> **PROBLEM DESCRIPTION**
The lines from the one with "655x853 pixels. Task: Switch" through the last line below are to be copied exactly; no other lines are to be returned.

> **DATA**
────────────────

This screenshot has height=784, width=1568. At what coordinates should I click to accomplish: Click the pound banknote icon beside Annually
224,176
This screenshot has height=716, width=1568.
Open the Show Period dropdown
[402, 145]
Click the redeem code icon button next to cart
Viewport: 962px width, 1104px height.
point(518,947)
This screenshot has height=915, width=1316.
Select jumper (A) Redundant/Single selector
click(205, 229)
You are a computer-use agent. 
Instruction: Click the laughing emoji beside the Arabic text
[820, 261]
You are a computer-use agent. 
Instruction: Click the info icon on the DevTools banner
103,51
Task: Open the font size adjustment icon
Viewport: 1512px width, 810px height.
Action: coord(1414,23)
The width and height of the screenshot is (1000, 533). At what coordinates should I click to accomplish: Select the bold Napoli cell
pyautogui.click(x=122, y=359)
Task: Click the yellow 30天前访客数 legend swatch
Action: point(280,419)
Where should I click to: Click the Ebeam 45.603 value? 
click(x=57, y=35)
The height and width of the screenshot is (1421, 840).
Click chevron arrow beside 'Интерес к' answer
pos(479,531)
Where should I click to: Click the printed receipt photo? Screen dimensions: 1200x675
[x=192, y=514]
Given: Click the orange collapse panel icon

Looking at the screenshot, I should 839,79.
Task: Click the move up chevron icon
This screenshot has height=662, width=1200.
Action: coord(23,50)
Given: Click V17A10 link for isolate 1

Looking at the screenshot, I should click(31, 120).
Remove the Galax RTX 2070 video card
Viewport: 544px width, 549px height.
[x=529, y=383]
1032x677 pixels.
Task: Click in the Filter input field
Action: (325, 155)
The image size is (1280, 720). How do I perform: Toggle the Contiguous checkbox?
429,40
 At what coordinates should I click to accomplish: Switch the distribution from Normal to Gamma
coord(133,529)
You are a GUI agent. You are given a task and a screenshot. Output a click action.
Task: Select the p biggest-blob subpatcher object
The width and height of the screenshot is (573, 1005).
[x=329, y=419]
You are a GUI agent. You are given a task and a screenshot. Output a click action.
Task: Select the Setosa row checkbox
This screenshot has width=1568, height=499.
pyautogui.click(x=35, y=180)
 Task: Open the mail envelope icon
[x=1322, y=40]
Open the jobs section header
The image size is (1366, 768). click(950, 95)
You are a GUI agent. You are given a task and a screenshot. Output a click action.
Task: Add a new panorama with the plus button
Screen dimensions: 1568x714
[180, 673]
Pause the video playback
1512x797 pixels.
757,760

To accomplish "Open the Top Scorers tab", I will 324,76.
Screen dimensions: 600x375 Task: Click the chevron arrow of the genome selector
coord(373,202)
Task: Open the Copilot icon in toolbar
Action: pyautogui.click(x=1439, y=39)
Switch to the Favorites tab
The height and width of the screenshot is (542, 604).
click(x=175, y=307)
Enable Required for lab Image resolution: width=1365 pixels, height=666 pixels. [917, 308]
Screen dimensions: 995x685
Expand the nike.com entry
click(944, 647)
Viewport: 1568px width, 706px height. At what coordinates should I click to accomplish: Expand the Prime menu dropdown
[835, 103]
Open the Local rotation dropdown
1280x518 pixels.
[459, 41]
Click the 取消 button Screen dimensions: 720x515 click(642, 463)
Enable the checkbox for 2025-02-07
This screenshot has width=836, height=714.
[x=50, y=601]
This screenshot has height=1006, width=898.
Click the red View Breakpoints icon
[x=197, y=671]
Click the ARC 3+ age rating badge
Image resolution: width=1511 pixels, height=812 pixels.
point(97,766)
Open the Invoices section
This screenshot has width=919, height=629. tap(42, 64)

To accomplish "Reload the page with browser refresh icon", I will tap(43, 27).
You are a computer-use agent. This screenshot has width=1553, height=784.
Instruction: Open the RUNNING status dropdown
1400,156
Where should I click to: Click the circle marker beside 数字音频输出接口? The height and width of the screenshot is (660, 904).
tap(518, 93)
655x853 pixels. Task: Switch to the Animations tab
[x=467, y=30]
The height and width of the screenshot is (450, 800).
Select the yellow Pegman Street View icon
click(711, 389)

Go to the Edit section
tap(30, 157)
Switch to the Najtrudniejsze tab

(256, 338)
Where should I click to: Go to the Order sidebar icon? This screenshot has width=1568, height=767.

────────────────

> **RESULT OF THE TASK**
655x853 pixels. Task: Switch to the Animations tab
[x=467, y=30]
The height and width of the screenshot is (450, 800).
Select the yellow Pegman Street View icon
click(711, 389)

Go to the Edit section
tap(30, 157)
Switch to the Najtrudniejsze tab

(256, 338)
Where should I click to: Go to the Order sidebar icon? This screenshot has width=1568, height=767.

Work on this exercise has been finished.